**Exercises to complete:**
1. In the comment on violence and the state, reproduce the passage between "How does that follow" and "in this interaction.", inclusive, swapping "apple" for "loaf of bread".
2. According to the comment on violence and the state, what does the state's coercive apparatus forbid the merchant from doing?
3. Summarize the comment on violence and the state in two sentences.

**Quoted text:**
▼▼▼
How does that follow in any way?
Violence here is not a 'basal motivation', violence is a constraint upon action. There is a distinct difference. You don't buy an apple because you crave to use the coercive apparatus of the state against an innocent merchant. You are restrained in your options to purchase, rather than theft, by the coercive apparatus of the state; and on the other side of the coin, that same coercive apparatus forbids the merchant explicitly cheating you in this interaction.
If you think that cooperation is the law of the jungle between strangers, you really need to read up on early human societies.
Man, if you have ever done any research on alternative legal systems to modern, Western legal systems, it might become more apparent that there are far worse systems out there than our's - even including the US, which is one of the poorer of the modern lot. And in societies without robust legal systems to regulate violence, things are even fucking worse than that.
Pointing out that the rich have outsized advantages in our system is true, and a necessary point to make as a general criticism of the system. Using it as some sort of proof that only the rich benefit from it is utter insanity.
Okay? How does that in any way contradict that the usage of violence as deterrent in societies?
You're asking a question that relates to IR theory of anarchy, and the short answer is that governments, on the national scale, carry out the same behavior that individuals do in the absence of central conflict resolution authority - and, in the same way, develop towards increasing centralization amongst themselves to fulfill the purpose of deterrence against outside forces (in the broadest sense, universalist orgs like the UN; in a narrower and more recognizable sense, supranational entities like NATO and the EU which have real, though not infinite, power to compel their members states).
Your question of "Why shouldn't it?" is irrelevant; the correct question would be "Why doesn't it?", since what's being discussed is the world as it is, not the world as we wish it to be.
And the answer to the latter question would be a negation of the base assertion that it doesn't: it absolutely does, and has, through all of history, layered over a thousand different moral codes and cultural norms; that practical, opportunistic extension of violence by states and protostates has always reasserted itself in the absence of restraining factors. Just like it does in societies of individuals.
▲▲▲
**Stored records:**
▼▼▼
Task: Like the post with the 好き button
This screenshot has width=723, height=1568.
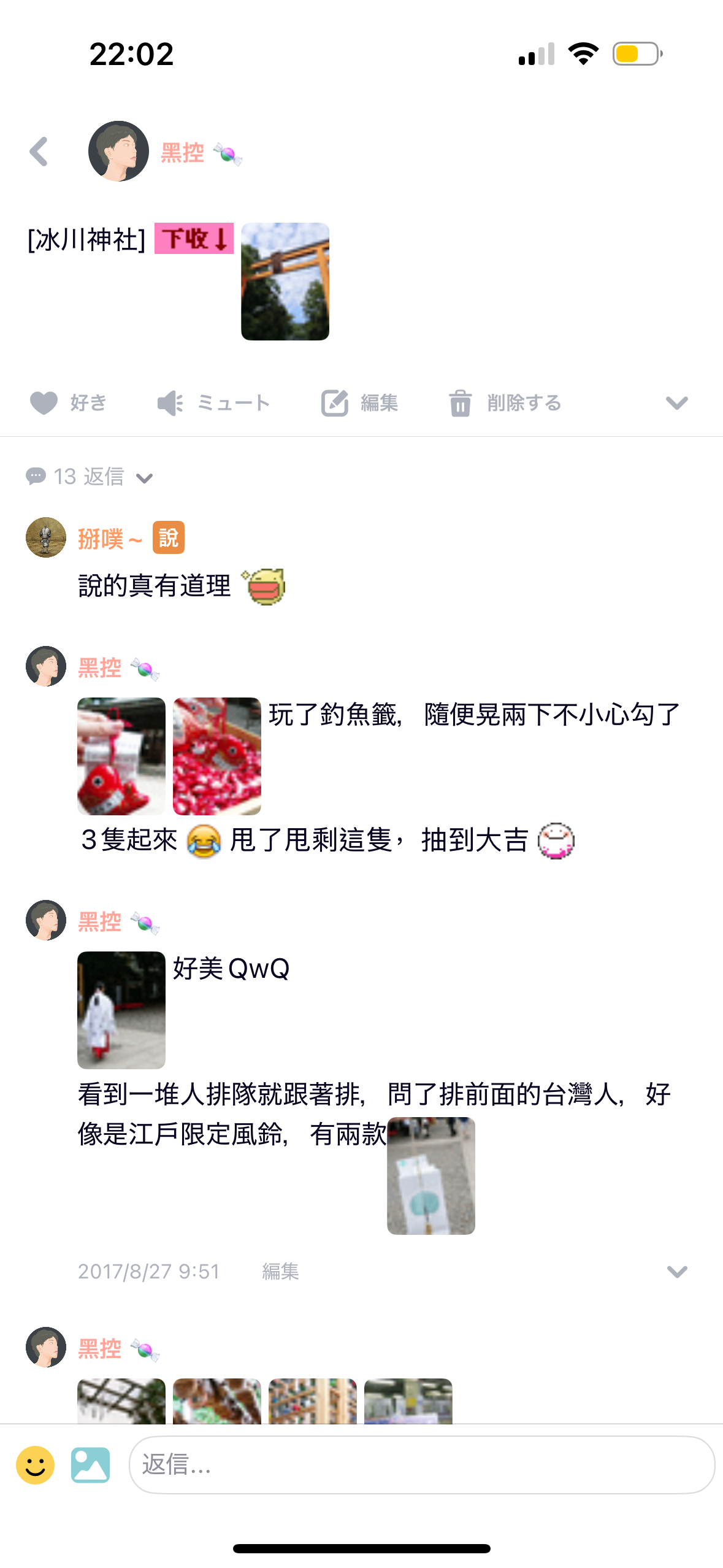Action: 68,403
▲▲▲
▼▼▼
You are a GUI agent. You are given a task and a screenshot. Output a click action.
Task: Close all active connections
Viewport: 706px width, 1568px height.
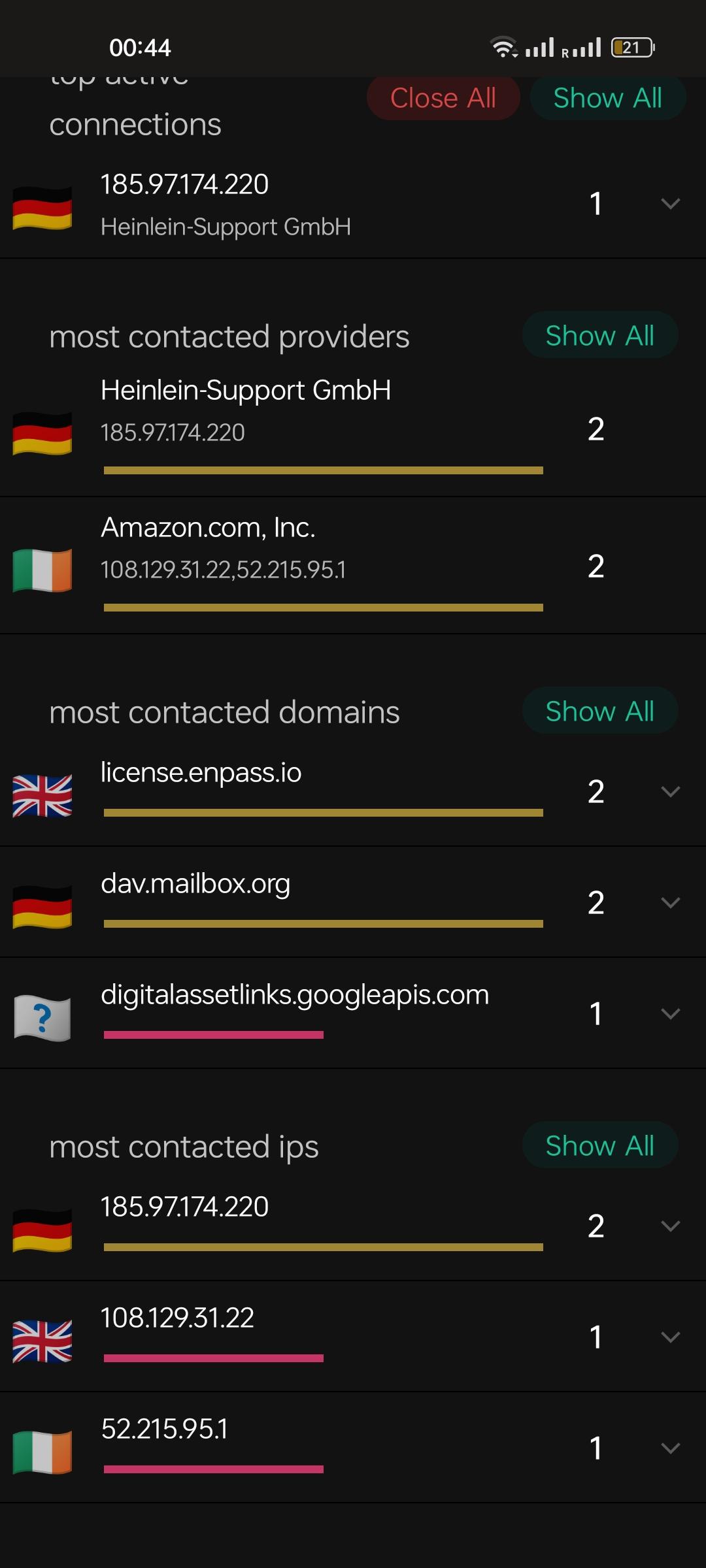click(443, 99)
▲▲▲
▼▼▼
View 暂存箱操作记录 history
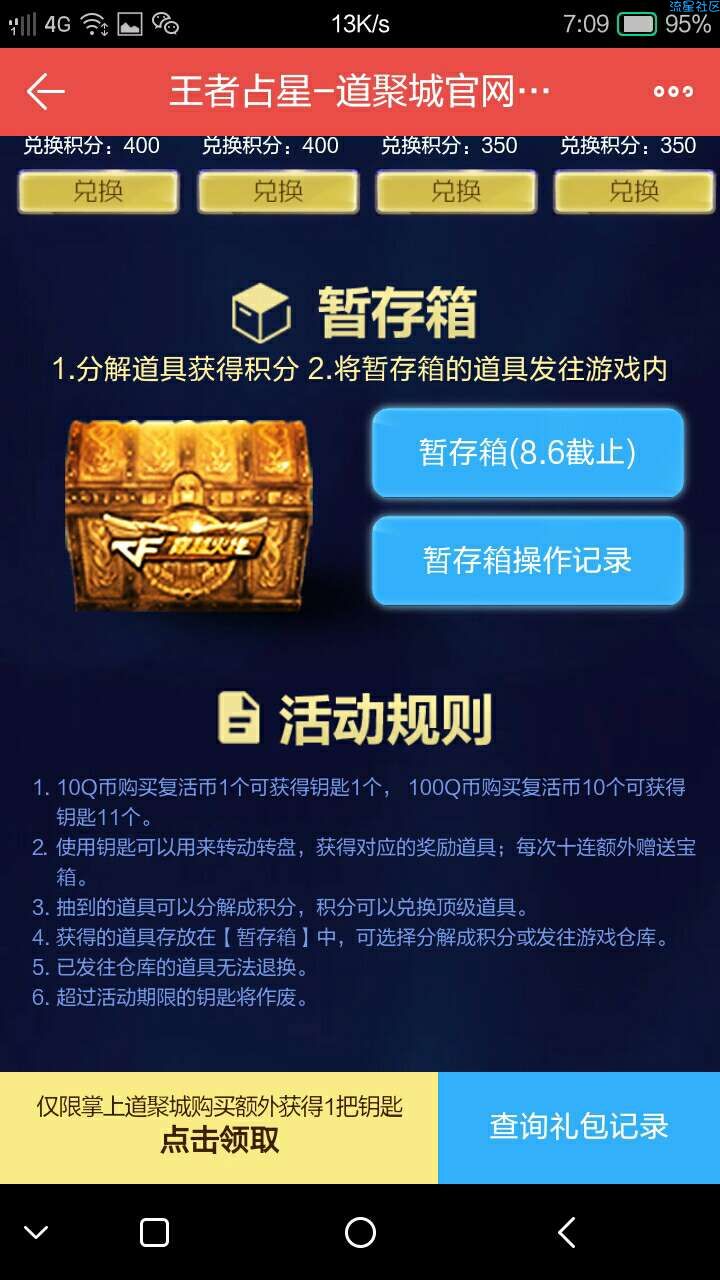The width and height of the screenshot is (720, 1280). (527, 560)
▲▲▲
**Responses by task:**
1.
How does that follow in any way?
Violence here is not a 'basal motivation', violence is a constraint upon action. There is a distinct difference. You don't buy an loaf of bread because you crave to use the coercive apparatus of the state against an innocent merchant. You are restrained in your options to purchase, rather than theft, by the coercive apparatus of the state; and on the other side of the coin, that same coercive apparatus forbids the merchant explicitly cheating you in this interaction.

2. It forbids the merchant from explicitly cheating you in the interaction.

3. Violence is not a basal motivation but a constraint on action: the state's coercive apparatus restrains a buyer from theft and forbids the merchant from cheating, and societies without robust legal systems to regulate violence are even worse off. Governments behave as individuals do without a central conflict resolution authority, and states' opportunistic extension of violence has always reasserted itself throughout history in the absence of restraining factors.